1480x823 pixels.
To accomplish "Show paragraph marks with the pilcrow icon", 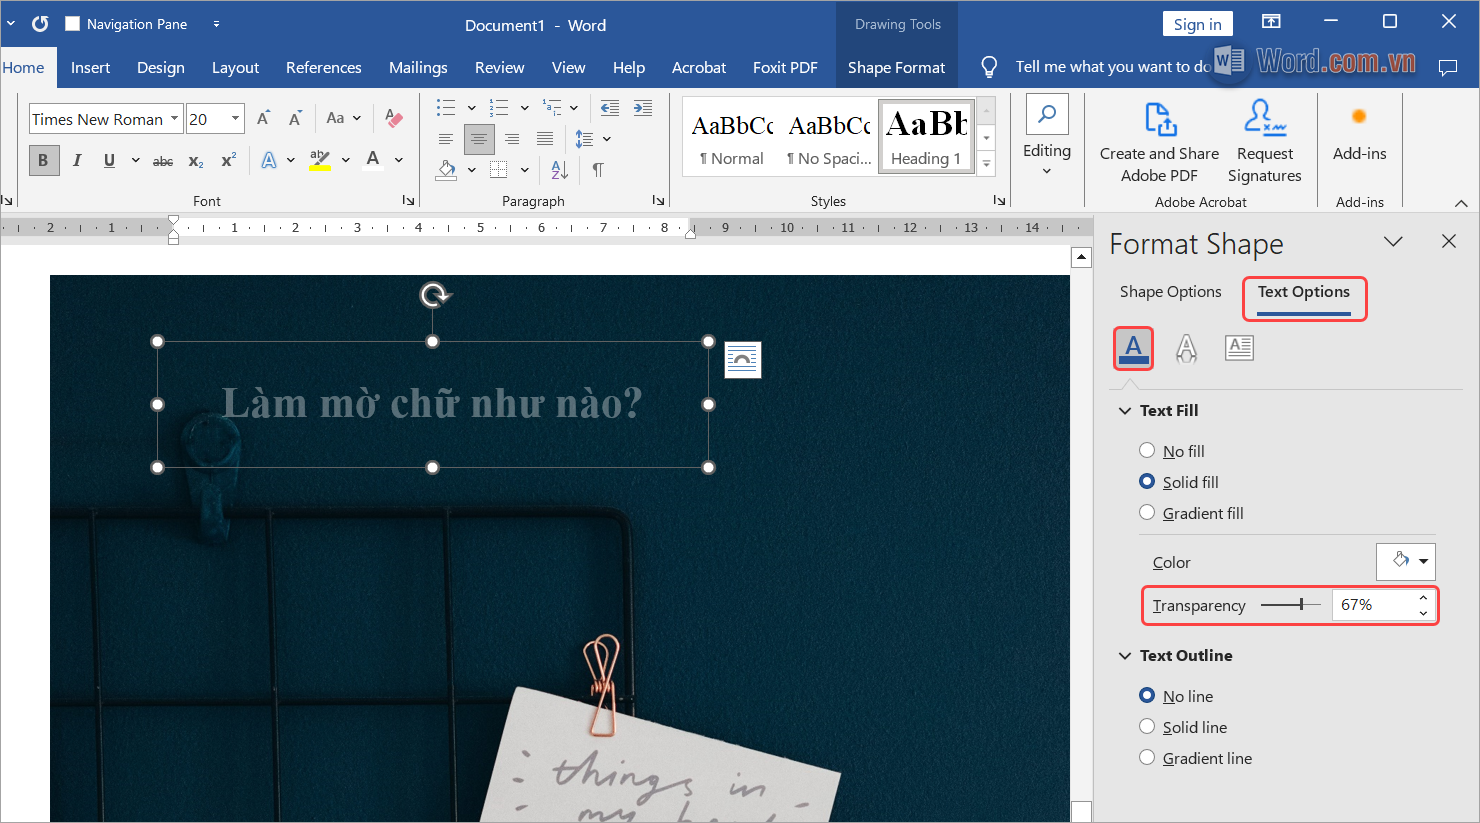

* * *

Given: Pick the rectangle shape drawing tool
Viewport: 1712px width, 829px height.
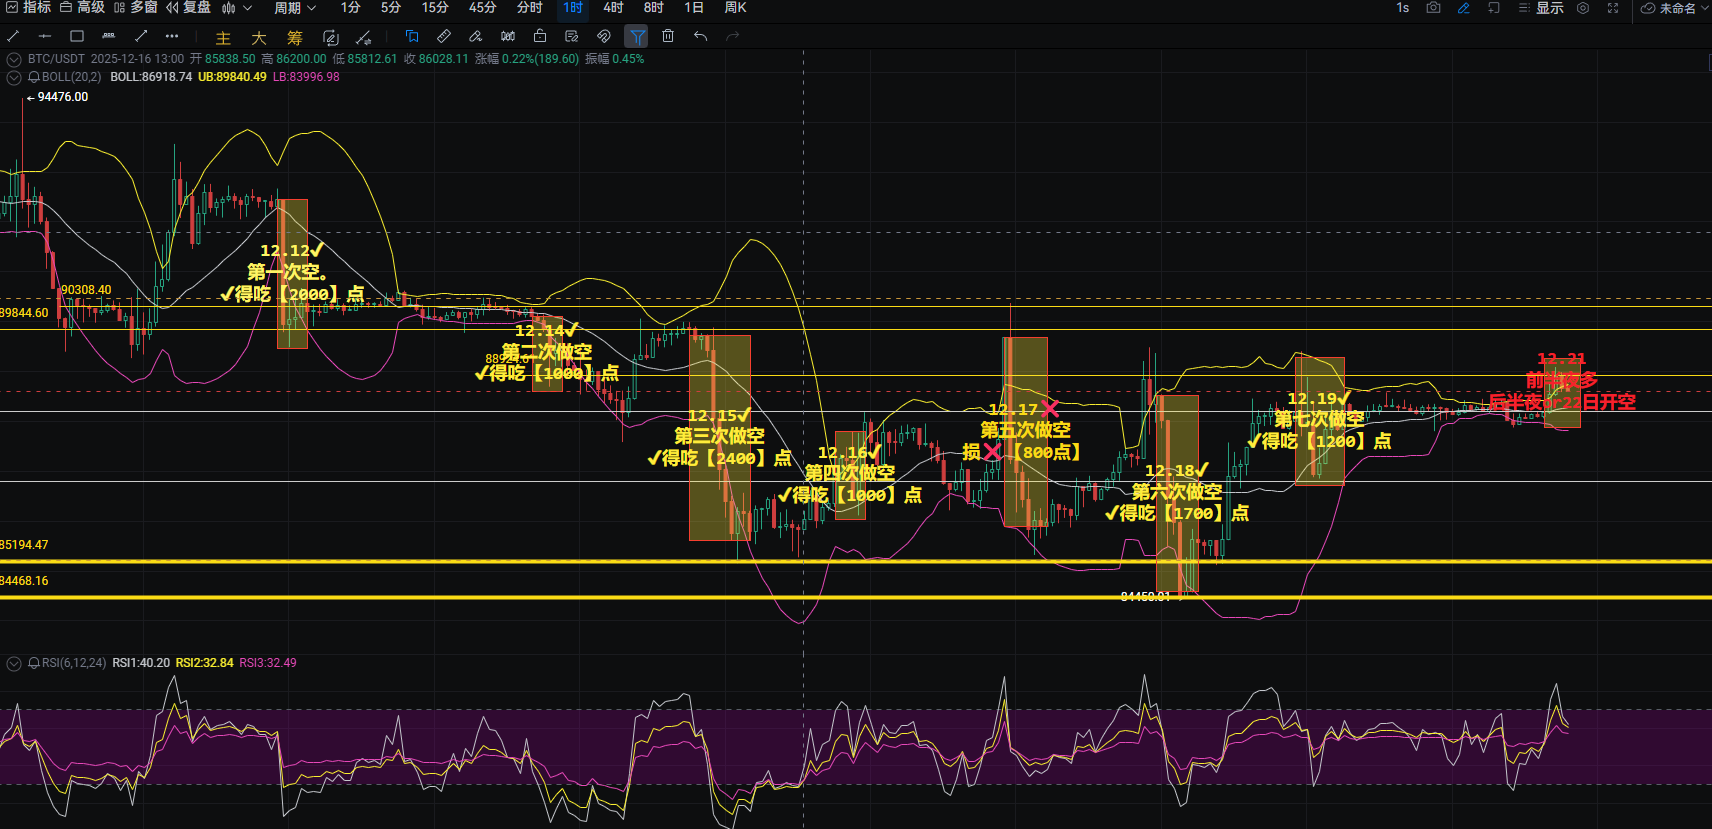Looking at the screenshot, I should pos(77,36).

§ **EXERCISE GOAL**
Give back exactly the lines above that run from the one with "1480x823 pixels." to the one with "paragraph marks with", including both, with the pictures left out.

§ **EXERCISE RESULT**
1480x823 pixels.
To accomplish "Show paragraph marks with the pilcrow icon", 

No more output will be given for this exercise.